UK researchers create new awesome augmented reality headset prototype

/ / Augmented reality @en

It seems that finally we have the device that every Google Glass fan wanted, but it wasn’t Google creating it: some research scientists at the National Physical Laboratory in the U.K. in collaboration with manufacturer Colour Holographic did, and the concept looks awesome.

Like it is for Google Glass, this device clips on a side of the wearer’s glasses and the creators claim that it suits to be used by everyone, from surgeons to firefighters, helping men to become enhanced in any profession they do through augmented reality.

There are anyway some big differences between this wearable and the Big G product, the most important of which is the fact that with this prototype you don’t have to look up to see the screen:

“Normally when we want to see things from our phones or our computers, we need a screen to look at.
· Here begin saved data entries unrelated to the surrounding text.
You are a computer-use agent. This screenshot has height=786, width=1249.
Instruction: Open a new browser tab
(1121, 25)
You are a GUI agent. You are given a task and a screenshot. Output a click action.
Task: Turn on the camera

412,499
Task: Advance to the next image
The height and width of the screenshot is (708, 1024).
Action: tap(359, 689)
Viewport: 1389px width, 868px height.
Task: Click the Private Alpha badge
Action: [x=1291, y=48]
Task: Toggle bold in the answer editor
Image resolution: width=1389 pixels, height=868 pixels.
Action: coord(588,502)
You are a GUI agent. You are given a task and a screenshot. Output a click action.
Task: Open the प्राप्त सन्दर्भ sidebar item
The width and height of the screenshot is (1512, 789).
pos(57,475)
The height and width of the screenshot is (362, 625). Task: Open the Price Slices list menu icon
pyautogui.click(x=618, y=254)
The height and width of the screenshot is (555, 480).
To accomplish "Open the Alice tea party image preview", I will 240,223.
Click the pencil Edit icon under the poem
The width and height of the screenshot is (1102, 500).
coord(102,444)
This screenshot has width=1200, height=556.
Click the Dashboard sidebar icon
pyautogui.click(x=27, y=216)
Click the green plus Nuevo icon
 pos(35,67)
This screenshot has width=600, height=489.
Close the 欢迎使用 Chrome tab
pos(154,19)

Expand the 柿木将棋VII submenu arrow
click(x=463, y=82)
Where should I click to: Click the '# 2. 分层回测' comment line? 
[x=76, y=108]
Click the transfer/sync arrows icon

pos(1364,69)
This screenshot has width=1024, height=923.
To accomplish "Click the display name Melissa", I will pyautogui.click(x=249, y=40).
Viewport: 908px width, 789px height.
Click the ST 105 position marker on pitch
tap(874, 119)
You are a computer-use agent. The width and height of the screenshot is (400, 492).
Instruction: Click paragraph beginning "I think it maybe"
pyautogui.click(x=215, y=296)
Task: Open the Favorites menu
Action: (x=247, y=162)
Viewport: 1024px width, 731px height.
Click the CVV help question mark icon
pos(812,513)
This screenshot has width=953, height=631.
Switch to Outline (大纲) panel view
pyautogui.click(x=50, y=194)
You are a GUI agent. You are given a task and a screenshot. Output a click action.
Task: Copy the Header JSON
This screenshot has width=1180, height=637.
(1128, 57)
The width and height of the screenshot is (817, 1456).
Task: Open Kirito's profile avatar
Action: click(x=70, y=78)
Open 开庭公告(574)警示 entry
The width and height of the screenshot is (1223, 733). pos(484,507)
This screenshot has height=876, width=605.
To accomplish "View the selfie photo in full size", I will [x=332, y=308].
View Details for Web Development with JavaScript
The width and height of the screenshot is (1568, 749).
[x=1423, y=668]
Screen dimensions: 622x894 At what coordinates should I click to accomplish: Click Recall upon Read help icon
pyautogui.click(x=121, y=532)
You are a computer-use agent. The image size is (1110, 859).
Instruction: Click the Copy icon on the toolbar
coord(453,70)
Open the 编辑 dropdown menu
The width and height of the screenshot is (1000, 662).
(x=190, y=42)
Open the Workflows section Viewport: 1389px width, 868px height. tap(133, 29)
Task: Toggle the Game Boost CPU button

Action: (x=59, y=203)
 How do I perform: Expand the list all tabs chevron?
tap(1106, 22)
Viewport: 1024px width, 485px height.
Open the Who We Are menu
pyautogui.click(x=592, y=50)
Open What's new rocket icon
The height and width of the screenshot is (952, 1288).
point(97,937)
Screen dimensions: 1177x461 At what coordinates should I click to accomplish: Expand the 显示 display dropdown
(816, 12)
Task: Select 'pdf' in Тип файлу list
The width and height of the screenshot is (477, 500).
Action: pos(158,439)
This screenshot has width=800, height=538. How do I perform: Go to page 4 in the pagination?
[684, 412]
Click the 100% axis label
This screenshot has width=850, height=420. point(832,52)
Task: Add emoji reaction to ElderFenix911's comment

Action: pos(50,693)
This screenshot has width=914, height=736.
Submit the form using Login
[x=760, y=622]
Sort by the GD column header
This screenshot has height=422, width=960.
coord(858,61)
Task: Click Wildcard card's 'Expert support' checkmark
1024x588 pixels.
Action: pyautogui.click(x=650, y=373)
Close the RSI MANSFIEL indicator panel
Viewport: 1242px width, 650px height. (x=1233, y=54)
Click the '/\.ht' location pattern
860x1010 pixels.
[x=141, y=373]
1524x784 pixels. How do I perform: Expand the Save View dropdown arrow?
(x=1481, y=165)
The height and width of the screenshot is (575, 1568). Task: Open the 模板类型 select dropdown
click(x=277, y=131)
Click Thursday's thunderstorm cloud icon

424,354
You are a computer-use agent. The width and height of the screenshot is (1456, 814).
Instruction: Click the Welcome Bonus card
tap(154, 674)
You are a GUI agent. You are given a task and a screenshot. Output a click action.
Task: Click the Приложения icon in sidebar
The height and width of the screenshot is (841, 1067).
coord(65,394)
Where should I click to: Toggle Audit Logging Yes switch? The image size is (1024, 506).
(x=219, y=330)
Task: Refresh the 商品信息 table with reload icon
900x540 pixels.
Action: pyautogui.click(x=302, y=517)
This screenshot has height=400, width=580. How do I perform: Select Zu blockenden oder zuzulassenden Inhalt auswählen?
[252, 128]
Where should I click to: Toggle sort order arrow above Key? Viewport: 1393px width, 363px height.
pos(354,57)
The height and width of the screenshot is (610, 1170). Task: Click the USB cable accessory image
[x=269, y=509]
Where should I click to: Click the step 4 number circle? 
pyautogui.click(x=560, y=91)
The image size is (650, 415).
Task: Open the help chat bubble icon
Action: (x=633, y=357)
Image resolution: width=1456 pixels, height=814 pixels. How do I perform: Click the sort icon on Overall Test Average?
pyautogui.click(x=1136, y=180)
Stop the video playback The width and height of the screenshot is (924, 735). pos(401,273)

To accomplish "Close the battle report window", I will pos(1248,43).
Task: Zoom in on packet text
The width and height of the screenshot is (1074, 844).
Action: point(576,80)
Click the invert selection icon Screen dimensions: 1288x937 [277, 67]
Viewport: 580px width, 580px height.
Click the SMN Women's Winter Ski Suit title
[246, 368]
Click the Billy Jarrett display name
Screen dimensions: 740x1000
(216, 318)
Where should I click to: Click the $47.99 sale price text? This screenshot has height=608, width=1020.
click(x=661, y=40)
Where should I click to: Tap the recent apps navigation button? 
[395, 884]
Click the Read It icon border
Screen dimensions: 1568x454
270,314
But this way, we could do away with a screen and just have the image projected directly into our glasses and into our eye,” said John Nunn, one of the research scientists that are working on this project in an interview with Motherboard.

In fact, the device overlays transparent images over what the wearer is already seeing, with a technology based on holograms. Think about how much this could be useful for enhancing many aspects of our lives, from the most common to the special ones; Manuel Ulibarrena, R&D Manager at Colour Holographic, said, “If you’re walking down the street, instead of looking at your mobile you can see a transparent map of where you are going with arrows and directions showing where you want to go.”

The NPL’s prototype comprises a micro-display, a lens, a glass plate and holographic glass slitters inside each end of the glass plate. As the user wears the device, a hologram bends the red, green and blue parts of light by 90 degrees which causes the light to reflect inside the glass and to travel over the wearer’s eye. Another hologram then bends the light again so that it is visible to the human eye.

For now, as we said, it is just a prototype, but soon it could become the headset we were all waiting for.